Hi Egor,
While reviewing a patch improving join estimates for ranges [1] I
realized we don't show stats for ranges in pg_stats, and I recalled we
had this patch.
I rebased the v2, and I decided to took a stab at showing separate
histograms for lower/upper histogram bounds. I believe it makes it way
more readable, which is what pg_stats is about IMHO.
This simply adds two functions, accepting/producing anyarray - one for
lower bounds, one for upper bounds. I don't think it can be done with a
plain subquery (or at least I don't know how).
Finally, it renames the empty_range_frac to start with range_, per the
earlier discussion.
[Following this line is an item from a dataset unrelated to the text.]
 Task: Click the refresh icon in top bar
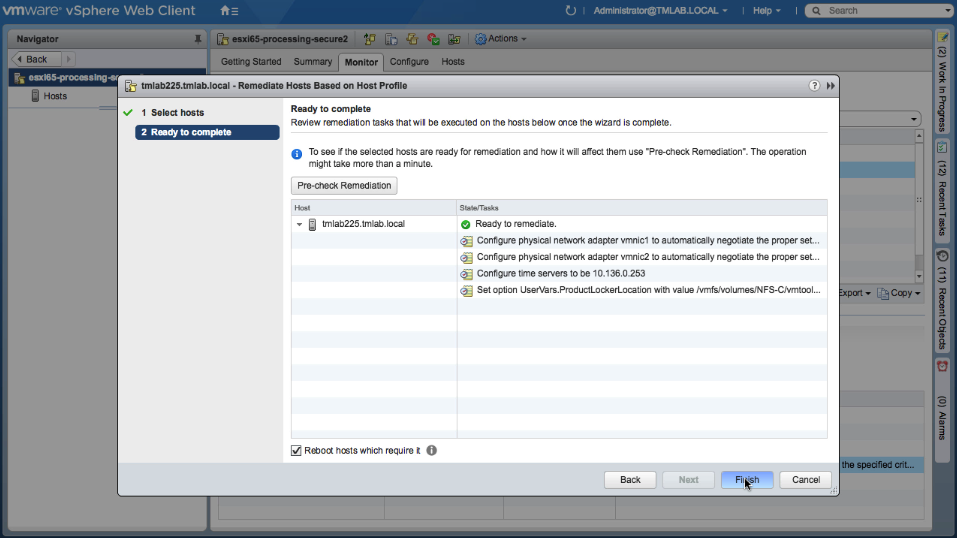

I wonder if the new column names for lower/upper
bounds (range_lower_bounds_histograms/range_upper_bounds_histograms) are
too long ...
regards
[1] https://commitfest.postgresql.org/41/3821/
--
Tomas Vondra
EnterpriseDB: http://www.enterprisedb.com
The Enterprise PostgreSQL Company
From b339c0eab5616cec61e9d9e85398034861608d30 Mon Sep 17 00:00:00 2001
From: Tomas Vondra <tomas.von...@postgresql.org>
Date: Fri, 20 Jan 2023 20:50:41 +0100
Subject: [PATCH 1/3] Display length and bounds histograms in pg_stats
Values corresponding to STATISTIC_KIND_RANGE_LENGTH_HISTOGRAM and
STATISTIC_KIND_BOUNDS_HISTOGRAM were not exposed to pg_stats when these
slot kinds were introduced in 918eee0c49.
This commit adds the missing fields to pg_stats.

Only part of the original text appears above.